A tripulação do Oreca #45 (Steven Thomas/James Allen/Rene Binder) conquistou a vitória entre a categoria LMP2 Pro-Am (15º lugar da classificação geral), batendo o Oreca #24 da Nielsen Racing (Matt Bell/Ben Hanley/Rodrigo Sales) e o Oreca #3 da DKR Engineering (Alexandre Cougnaud/Jean Glorieux/Laurents Hörr). O #45 partiu do fundo do pelotão, tendo falhado a qualificação, enquanto a Algarve Pro Racing reconstruiu o Oreca depois de um forte embate durante o segundo treino livre. A vitória ganha uma importância ainda maior.
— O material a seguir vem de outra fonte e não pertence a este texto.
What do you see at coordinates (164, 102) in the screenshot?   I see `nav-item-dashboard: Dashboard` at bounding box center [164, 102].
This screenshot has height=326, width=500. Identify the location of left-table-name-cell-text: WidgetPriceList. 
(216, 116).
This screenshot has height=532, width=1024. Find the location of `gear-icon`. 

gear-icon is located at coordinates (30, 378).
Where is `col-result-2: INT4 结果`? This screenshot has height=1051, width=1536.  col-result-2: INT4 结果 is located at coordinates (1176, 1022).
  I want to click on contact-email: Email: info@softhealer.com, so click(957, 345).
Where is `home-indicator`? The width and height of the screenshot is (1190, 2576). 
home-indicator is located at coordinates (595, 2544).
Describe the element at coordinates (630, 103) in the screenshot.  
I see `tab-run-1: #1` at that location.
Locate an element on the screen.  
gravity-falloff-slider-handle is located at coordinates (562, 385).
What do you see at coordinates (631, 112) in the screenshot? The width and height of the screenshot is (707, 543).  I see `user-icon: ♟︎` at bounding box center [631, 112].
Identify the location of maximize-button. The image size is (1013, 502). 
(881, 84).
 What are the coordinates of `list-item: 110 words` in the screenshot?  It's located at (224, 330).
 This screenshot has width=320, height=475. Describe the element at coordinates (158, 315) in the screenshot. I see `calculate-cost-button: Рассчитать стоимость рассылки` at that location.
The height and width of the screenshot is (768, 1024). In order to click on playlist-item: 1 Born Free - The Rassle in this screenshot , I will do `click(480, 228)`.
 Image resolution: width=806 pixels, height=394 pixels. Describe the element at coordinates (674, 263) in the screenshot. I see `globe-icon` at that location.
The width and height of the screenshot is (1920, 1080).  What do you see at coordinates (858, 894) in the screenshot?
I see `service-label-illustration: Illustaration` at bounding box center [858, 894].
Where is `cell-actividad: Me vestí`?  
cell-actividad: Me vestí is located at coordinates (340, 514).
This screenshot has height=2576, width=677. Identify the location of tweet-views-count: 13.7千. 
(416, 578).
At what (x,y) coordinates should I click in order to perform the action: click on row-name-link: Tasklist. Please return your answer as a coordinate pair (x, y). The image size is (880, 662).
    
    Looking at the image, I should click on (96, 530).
Foi a quinta participação de James Allen em Le Mans e já contava com um pódio em LMP2 (2021) enquanto Binder visitou pela quarta vez La Sarthe. Steven Thomas tem-se evidenciado no IMSA, mas realizou a sua primeira corrida no WEC em Le Mans (competiu no Le Mans Cup em LMP3).
No carro 47 (Sophia Flörsch/John Falb/Jack Aitken) as coisas não correram como ao #45. Com a piloto alemã a iniciar a corrida, logo após a ordem de partida o carro teve de completar a primeira volta muito lentamente, parando na garagem da equipa no final da volta 1. Os mecânicos necessitaram de substituir um componente da caixa de velocidades do carro que voltou à pista com muito atraso para o líder da classe. Não foram além do 26º posto entre os LMP2.